Normal course of events
Where this analysis becomes more complex is when the normal course of events occurs – when the woman dumps the man. In minority cases said man may be happy she dumped him, as he was losing enthusiasm anyway (good example would an ugly to below average looking couple), therefore he couldn’t give a crap either way and subsequently continues on with his whereabout regimes.
Nevertheless, in most breakup cases - when a woman dumps a man - it will be more of a bolt out the blue and hit him in emotional and psychological negative ways. Even if things weren’t right in the build up to the breakup (as most men can’t hide from the reality of knowing their female partner is losing interest, no matter how much they try to think otherwise), the vast majority of men will mope around for days, weeks, and even months in believing that life will never be the same again without her. Sad, but true.
When this does happen, I find that a lot of men do one of two things:
· One, a man strives as hard, or even harder, to place himself in the same environment as the woman who broke up with him. It’s almost as if he thinks that she will eventually be worn down by believing she made a big mistake and is still into him. Whilst in minority cases (as similar to my situation as explained up top) some women do reluctantly finish relationships with men they are still sexually attracted to, this rare condition is dwarfed by the masses of women who no longer even hold a passing thought of the man they left. With all this considered, the man is wasting his time trying to overload his existence onto his exe’s eyes.
· Two, a man does what a woman does (as explained in my situation above). Men act like women in removing themselves from the woeful heart-wrenching feeling of seeing the woman who dumped him.

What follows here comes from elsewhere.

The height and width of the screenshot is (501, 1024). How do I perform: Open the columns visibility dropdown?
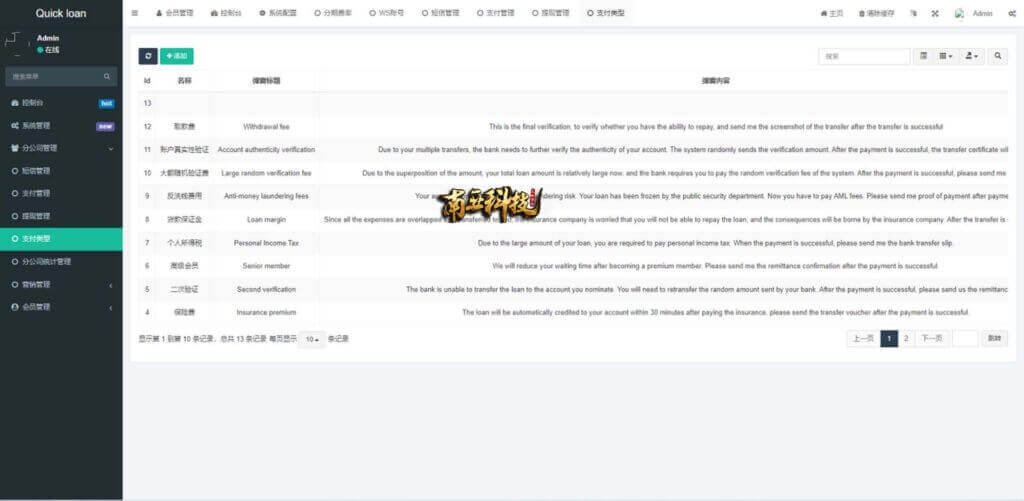pos(946,56)
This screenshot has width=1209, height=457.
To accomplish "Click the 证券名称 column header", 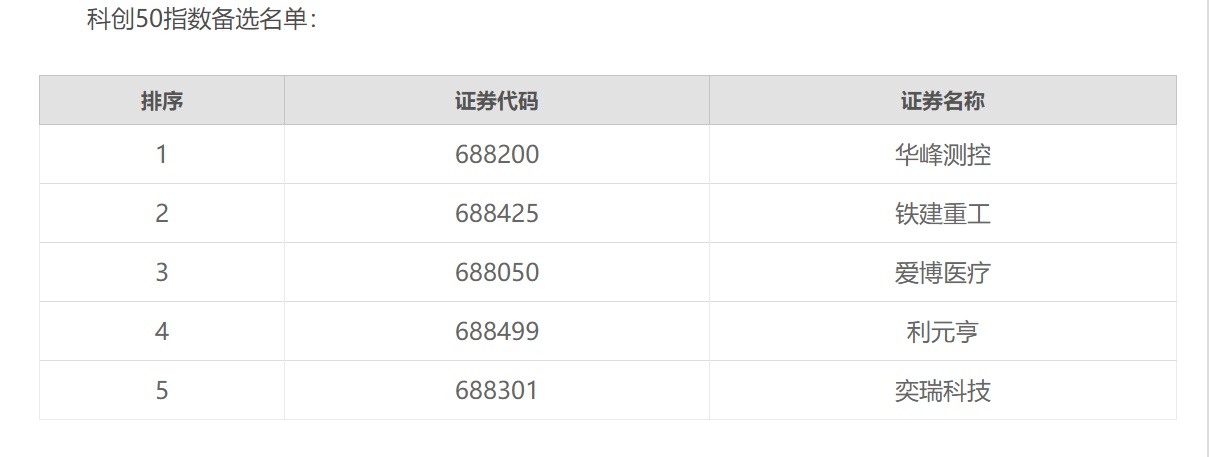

Generally, he spends a prolonged period of time feeling sorry for himself, most likely concurrent to stalking her on social media, instead of getting on with his life irrespective if she crosses paths with him or not.
The best course of action
I’m sure you probably know what I’m about to say, but my advice is to never let a woman dictate the routine you enjoy carrying out. Even more so if she was the one who wanted pastures new. Why should you be the one who changes up your life unnecessarily?
An even better decision on a man’s part, on the basis it was he who was dumped by her (as I don’t think this advice is fair if you dumped her), is to interact with other women and strive hard to secure a woman who is hotter than the woman who jettisoned. This, by no mean chance, will most certainly bring back an attraction from your ex. The decision is then yours to who you choose, but all else being equal or of near parity, I strongly suggest never giving the ex another chance, and in turn firmly venturing on with the new girl.
A woman is most attracted to a man when she knows he has another woman or other women hunting him down. A woman is least attracted to a man when he doesn’t have a female partner or, worse still, there is no evidence other women are attracted to him. When a woman has no sexual attraction onto a man (like the man she dumped), but she later finds substantiation that another woman/other women are interested in him, this female attraction threshold falls somewhere between the two extremes.